Engineering a biomimetic three-dimensional nanostructured bone model for breast cancer bone metastasis study

Abstract

Traditional breast cancer (BrCa) bone metastasis models contain many limitations with regards to controllability, reproducibility and flexibility of design. In this study, a novel biomimetic bone microenvironment was created by integrating hydroxyapatite (HA) and native bioactive factors deposited by osteogenic induction of human bone marrow mesenchymal stem cells (MSCs) within a cytocompatible chitosan hydrogel.
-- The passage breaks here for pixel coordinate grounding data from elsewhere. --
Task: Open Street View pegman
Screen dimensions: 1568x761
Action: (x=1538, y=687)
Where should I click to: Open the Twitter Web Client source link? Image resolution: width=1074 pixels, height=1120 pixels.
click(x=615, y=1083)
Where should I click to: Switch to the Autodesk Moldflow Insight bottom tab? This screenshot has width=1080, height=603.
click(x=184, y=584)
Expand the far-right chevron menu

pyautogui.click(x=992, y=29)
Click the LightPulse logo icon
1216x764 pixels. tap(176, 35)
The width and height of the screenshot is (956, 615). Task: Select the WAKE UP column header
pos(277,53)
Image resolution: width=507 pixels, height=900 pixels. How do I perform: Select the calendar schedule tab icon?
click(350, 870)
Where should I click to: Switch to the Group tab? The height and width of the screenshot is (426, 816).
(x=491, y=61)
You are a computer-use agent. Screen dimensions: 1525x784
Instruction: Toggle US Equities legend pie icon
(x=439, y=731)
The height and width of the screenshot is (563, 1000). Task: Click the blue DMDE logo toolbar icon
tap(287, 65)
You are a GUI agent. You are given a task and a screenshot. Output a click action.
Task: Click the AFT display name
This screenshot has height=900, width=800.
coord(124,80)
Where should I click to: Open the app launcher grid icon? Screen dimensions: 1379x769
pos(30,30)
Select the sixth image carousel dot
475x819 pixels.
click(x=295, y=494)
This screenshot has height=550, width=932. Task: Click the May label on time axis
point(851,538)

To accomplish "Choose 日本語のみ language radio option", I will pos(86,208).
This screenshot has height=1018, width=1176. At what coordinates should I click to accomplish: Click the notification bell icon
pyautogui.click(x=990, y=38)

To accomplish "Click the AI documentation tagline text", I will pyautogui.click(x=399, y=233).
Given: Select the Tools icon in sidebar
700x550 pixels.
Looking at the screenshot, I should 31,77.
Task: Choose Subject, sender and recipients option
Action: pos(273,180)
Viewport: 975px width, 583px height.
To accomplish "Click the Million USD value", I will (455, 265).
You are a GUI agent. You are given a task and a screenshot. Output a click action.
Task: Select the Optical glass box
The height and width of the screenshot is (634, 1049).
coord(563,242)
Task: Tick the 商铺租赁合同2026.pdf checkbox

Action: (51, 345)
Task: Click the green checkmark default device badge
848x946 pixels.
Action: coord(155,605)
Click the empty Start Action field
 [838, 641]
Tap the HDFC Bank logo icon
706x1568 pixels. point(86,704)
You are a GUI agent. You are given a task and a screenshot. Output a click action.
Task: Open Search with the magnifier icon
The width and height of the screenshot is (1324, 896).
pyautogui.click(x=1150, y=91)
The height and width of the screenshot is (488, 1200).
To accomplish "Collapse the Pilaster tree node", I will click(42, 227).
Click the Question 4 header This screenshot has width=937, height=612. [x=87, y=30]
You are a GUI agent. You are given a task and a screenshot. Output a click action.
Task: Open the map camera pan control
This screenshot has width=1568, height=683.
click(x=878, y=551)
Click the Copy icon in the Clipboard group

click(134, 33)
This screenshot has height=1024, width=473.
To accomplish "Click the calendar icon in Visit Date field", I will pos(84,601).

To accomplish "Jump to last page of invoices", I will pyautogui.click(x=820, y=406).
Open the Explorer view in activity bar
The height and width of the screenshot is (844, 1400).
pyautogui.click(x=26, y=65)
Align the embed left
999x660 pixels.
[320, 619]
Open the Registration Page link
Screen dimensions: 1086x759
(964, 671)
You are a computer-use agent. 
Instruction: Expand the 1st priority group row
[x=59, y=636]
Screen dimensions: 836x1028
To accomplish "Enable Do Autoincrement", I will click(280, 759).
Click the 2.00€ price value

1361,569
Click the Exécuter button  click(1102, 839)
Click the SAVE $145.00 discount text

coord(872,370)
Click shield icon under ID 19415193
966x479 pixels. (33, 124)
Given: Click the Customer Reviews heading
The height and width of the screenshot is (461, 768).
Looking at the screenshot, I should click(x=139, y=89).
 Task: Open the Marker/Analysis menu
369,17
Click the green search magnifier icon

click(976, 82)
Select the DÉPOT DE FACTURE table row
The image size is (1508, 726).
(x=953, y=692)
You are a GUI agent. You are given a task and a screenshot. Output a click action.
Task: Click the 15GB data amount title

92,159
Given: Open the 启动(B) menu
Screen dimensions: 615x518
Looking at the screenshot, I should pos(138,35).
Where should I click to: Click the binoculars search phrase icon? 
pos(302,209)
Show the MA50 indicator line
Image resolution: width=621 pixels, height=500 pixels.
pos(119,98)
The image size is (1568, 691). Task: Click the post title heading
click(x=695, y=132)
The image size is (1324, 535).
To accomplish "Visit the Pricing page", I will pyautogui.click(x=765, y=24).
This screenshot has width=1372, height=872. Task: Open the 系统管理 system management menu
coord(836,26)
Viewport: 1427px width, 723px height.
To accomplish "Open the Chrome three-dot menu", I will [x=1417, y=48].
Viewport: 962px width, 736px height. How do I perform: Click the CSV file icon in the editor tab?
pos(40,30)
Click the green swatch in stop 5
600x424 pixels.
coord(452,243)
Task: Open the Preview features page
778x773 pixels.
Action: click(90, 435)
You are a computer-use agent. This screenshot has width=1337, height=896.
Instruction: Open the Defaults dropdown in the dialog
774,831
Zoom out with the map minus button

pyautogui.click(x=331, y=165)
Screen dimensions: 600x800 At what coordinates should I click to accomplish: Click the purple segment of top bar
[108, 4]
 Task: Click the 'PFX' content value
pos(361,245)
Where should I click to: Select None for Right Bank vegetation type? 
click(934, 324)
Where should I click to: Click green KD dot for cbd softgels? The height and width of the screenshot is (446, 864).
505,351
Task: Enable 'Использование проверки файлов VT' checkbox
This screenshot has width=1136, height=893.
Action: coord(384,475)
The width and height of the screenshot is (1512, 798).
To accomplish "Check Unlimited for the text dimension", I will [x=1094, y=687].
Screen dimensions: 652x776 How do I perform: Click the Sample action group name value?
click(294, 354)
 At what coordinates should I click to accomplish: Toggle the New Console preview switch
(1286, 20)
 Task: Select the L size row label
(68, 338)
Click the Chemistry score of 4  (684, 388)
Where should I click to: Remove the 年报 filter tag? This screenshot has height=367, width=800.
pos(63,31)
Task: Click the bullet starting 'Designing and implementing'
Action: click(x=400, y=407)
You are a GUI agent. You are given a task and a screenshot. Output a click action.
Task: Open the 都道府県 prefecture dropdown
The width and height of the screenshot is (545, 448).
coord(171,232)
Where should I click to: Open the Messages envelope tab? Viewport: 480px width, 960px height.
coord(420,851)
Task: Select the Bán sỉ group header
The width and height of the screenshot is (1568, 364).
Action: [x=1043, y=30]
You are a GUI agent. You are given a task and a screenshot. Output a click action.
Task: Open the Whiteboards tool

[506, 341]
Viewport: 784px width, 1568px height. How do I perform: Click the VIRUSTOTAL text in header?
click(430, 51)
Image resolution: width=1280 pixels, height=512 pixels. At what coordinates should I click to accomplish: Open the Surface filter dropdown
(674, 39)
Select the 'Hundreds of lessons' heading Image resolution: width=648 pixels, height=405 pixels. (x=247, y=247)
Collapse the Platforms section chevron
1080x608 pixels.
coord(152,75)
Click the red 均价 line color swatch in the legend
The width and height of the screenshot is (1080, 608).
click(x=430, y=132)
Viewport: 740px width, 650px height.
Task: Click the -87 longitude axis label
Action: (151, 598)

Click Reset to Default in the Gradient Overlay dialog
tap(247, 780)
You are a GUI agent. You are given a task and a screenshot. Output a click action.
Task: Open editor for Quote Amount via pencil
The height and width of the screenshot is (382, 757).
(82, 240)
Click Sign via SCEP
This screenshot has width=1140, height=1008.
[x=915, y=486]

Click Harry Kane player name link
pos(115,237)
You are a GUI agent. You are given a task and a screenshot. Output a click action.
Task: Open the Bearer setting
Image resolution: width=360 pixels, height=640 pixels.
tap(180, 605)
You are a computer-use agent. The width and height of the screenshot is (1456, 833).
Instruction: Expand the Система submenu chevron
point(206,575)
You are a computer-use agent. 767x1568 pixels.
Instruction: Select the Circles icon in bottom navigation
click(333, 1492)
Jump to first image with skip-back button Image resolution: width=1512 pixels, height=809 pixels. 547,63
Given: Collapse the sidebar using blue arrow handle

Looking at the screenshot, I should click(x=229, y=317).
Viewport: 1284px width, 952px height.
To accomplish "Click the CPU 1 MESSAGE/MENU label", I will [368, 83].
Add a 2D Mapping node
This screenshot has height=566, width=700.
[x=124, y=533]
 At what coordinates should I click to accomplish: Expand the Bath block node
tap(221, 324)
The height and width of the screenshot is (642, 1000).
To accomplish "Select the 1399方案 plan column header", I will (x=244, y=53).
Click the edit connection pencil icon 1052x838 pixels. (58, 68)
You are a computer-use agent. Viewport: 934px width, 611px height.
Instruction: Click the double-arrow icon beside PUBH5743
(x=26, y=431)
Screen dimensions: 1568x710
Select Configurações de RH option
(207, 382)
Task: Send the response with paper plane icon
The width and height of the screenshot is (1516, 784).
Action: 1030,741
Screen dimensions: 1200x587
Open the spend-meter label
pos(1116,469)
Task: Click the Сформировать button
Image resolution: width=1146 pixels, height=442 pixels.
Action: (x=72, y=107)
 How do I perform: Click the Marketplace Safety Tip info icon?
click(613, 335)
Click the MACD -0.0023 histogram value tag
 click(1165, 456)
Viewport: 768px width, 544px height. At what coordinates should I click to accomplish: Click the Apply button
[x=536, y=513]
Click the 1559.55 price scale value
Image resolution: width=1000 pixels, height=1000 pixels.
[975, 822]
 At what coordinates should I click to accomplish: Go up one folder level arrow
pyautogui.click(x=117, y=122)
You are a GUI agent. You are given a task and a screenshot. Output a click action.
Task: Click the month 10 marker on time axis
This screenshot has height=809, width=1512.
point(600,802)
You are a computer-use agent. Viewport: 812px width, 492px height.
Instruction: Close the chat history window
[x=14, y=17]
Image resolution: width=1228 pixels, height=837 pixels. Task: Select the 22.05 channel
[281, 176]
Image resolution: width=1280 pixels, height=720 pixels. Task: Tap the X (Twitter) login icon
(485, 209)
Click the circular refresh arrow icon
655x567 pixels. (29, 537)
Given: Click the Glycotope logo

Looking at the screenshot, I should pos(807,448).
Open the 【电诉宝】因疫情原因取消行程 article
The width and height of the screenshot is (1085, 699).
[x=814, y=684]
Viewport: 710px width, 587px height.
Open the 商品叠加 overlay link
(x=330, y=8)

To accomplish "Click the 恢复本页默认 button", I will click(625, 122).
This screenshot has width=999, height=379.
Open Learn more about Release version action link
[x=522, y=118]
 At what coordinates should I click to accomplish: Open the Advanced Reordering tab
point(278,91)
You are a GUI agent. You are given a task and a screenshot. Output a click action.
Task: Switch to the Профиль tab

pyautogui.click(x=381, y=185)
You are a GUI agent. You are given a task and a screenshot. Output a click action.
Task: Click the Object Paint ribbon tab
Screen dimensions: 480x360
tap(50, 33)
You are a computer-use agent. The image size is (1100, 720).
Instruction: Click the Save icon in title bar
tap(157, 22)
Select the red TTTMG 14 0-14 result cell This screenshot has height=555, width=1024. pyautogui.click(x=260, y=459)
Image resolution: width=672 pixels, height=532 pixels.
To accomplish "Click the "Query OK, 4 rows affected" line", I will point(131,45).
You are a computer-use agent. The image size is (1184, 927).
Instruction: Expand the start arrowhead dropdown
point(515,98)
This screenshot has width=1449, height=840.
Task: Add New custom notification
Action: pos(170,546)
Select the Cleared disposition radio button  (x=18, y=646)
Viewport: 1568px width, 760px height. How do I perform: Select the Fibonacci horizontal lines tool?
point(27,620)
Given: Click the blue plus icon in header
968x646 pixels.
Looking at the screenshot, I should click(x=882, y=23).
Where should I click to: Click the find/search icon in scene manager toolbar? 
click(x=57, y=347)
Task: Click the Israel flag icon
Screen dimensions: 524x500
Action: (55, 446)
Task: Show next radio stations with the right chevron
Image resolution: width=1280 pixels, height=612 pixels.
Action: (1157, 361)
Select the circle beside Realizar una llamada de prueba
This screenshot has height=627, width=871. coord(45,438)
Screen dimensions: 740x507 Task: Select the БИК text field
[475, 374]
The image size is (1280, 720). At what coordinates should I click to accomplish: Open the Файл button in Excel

It was found that a 10% nanocrystalline HA (nHA) chitosan scaffold exhibited the highest BrCa adhesion and proliferation when compared to chitosan scaffolds with 20% nHA, 10% and 20% microcrystalline HA as well as amorphous HA. This 3-D tunable bone scaffold can provide a biologically relevant environment, increase cell–cell and cell–matrix interactions as found in native bone, and retain the behavior of BrCa cells with different metastasis potential (i.e. highly metastatic MDA-MB-231, less metastatic MCF-7 and transfected MDA-MB-231). The co-culture of MSCs and MDA-MB-231 in this bone model illustrated that MSCs have the capacity to upregulate the expression of the well-known metastasis-associated gene metadherin within BrCa cells. In summary, this study illustrates the ability of our 3-D bone model to create a biomimetic environment conducive to recapitulating the behavior of metastatic BrCa cells, making it a promising tool for in vitro BrCa cell bone metastasis study and for the discovery of potential therapeutics.